▶ Prompt
Duplicate the stretch of entries from the line containing "The width and height of the screenshot is (450, 450)." through the line containing "should pyautogui.click(x=557, y=348).", both included.

▶ Exercise material
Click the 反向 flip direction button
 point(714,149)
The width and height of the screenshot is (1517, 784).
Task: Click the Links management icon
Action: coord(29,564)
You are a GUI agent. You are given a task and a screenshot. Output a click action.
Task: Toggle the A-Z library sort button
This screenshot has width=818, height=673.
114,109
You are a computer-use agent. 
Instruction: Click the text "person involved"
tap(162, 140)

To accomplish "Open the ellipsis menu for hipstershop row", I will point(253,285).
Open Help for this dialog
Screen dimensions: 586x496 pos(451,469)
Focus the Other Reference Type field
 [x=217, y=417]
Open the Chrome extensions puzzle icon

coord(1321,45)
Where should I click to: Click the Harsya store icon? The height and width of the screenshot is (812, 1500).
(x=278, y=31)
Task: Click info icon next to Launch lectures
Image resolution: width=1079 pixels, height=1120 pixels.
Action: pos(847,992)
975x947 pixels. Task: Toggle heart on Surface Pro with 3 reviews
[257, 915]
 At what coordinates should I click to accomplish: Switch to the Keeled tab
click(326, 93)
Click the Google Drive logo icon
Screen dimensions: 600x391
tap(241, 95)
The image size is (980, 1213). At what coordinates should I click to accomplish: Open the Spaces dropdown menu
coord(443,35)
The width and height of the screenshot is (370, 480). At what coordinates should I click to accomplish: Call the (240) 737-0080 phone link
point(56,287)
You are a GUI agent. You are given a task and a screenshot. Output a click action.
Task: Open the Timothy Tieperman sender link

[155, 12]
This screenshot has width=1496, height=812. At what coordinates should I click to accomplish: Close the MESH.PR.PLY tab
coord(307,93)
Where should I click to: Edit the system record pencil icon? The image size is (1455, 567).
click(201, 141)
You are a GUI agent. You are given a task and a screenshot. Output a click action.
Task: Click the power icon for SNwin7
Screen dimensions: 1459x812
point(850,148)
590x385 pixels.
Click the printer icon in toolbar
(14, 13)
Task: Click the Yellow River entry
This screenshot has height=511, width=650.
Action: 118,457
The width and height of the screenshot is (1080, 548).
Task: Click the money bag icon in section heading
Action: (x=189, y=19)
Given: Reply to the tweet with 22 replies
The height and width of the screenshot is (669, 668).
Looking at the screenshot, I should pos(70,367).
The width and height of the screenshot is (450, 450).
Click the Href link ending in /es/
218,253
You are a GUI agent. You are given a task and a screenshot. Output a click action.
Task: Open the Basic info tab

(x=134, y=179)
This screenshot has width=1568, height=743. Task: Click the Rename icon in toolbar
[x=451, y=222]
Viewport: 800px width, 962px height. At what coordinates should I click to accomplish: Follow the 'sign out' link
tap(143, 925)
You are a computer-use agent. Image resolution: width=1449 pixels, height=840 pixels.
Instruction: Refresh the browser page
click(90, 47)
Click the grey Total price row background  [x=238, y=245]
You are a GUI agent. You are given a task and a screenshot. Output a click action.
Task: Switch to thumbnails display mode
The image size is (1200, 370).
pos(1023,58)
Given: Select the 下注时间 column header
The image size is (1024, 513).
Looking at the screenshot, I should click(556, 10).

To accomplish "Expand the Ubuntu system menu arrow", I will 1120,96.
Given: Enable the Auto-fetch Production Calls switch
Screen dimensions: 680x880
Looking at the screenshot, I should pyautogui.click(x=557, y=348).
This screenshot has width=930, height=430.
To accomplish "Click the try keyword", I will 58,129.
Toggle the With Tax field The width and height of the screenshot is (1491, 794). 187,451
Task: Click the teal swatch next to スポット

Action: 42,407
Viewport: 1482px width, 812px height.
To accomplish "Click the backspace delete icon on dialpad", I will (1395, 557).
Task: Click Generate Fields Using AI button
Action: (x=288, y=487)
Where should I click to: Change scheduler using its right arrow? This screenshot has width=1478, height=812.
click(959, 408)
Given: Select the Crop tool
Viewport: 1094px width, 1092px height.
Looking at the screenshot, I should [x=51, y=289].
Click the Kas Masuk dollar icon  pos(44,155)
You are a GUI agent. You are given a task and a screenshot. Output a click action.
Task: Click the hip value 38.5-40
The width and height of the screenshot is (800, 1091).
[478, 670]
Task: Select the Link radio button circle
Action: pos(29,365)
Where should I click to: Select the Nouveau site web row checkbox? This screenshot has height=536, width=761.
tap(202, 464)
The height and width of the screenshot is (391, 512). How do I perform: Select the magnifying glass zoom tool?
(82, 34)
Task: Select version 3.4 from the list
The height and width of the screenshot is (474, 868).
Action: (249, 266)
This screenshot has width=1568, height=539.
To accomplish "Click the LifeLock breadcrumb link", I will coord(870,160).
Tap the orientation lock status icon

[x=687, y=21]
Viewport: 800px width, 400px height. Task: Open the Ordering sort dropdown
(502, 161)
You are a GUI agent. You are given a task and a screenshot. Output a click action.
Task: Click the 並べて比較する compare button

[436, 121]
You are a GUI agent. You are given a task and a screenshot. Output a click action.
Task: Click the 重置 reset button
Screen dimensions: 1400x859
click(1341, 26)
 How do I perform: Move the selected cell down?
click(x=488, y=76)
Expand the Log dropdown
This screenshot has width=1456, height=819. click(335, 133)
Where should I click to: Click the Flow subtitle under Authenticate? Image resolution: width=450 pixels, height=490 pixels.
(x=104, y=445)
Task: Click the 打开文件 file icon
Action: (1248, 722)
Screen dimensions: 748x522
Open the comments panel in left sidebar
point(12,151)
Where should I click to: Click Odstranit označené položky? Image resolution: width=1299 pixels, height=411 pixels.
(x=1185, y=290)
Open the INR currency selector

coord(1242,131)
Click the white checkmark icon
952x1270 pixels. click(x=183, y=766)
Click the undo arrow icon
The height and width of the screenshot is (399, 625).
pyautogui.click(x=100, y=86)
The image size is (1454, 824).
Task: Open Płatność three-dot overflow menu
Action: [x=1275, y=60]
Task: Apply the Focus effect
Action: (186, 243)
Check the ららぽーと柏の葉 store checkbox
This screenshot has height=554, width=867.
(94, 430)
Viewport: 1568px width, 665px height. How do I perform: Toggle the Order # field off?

▶ Correct result
The width and height of the screenshot is (450, 450).
Click the Href link ending in /es/
218,253
You are a GUI agent. You are given a task and a screenshot. Output a click action.
Task: Open the Basic info tab

(x=134, y=179)
This screenshot has width=1568, height=743. Task: Click the Rename icon in toolbar
[x=451, y=222]
Viewport: 800px width, 962px height. At what coordinates should I click to accomplish: Follow the 'sign out' link
tap(143, 925)
You are a computer-use agent. Image resolution: width=1449 pixels, height=840 pixels.
Instruction: Refresh the browser page
click(90, 47)
Click the grey Total price row background  [x=238, y=245]
You are a GUI agent. You are given a task and a screenshot. Output a click action.
Task: Switch to thumbnails display mode
The image size is (1200, 370).
pos(1023,58)
Given: Select the 下注时间 column header
The image size is (1024, 513).
Looking at the screenshot, I should click(556, 10).

To accomplish "Expand the Ubuntu system menu arrow", I will 1120,96.
Given: Enable the Auto-fetch Production Calls switch
Screen dimensions: 680x880
Looking at the screenshot, I should pyautogui.click(x=557, y=348).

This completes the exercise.